Reputation: 3148
I'm trying to made function that will calculate mean squared error from y (true values) and y_pred (predicted ones) not using sklearn or other implementations.
I'll try next:
def mserror(y, y_pred):
i=0
for i in range (len(y)):
i+=1
mse = ((y - y_pred) ** 2).mean(y)
return mse
Can you please correct me what I m doing wrong with the calculation and who it can be fixed?
Upvotes: 8
Views: 51215
Reputation: 257
Here's how to implement MSE in python:
def mse_metric(actual, predicted):
sum_error = 0.0
# loop over all values
for i in range(len(actual)):
# the error is the sum of (actual - prediction)^2
prediction_error = actual[i] - predicted[i]
sum_error += (prediction_error ** 2)
# now normalize
mean_error = sum_error / float(len(actual))
return (mean_error)
Upvotes: -2
Reputation: 101
I would say :
def get_mse(y, y_pred):
d1 = y - y_pred
mse = (1/N)*d1.dot(d1) # N is int(len(y))
return mse
it would only work if y and y_pred are numpy arrays, but you would want them to be numpy arrays as long as you decide not to use other libraries so you can do math operations on it.

▸ Given records:

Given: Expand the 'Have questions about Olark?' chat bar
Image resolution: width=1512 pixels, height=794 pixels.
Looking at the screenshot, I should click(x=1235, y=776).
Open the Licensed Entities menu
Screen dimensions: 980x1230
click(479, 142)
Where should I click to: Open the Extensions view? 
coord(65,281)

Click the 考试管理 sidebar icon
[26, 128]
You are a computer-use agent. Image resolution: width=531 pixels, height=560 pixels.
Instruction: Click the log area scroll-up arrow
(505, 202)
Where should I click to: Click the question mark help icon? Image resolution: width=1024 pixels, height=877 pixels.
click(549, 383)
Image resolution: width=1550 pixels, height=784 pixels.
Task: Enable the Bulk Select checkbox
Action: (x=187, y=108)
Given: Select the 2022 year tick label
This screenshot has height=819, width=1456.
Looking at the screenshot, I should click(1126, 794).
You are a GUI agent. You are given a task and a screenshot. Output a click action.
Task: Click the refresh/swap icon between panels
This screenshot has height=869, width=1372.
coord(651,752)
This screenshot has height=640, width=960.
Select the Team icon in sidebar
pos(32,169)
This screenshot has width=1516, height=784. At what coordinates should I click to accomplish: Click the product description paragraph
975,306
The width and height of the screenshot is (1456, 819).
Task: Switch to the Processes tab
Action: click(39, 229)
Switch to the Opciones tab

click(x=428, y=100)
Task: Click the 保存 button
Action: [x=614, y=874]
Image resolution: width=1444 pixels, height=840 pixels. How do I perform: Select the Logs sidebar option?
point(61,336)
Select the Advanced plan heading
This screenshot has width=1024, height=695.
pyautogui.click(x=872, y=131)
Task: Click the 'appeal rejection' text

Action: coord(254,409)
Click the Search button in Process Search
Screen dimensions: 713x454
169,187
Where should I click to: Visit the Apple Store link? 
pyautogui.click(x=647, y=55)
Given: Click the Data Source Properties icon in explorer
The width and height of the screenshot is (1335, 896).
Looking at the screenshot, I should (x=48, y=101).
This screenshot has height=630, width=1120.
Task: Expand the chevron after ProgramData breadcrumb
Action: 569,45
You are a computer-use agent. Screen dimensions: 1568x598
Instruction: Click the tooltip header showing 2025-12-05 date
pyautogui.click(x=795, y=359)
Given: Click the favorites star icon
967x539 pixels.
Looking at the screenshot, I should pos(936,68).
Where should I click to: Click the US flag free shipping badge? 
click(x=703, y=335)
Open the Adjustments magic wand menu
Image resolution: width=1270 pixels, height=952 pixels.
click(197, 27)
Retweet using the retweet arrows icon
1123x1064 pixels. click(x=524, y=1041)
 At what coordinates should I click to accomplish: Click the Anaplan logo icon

▸ Task 1:
From the mean squared error thread above, reproduce everything from "return (mean_error)" down to "operations on it.".
▸ Task 2:
How many lines of the records contain the string "button"? Give only the number.

▸ Full solution 1:
return (mean_error)
Upvotes: -2
Reputation: 101
I would say :
def get_mse(y, y_pred):
d1 = y - y_pred
mse = (1/N)*d1.dot(d1) # N is int(len(y))
return mse
it would only work if y and y_pred are numpy arrays, but you would want them to be numpy arrays as long as you decide not to use other libraries so you can do math operations on it.

▸ Full solution 2:
2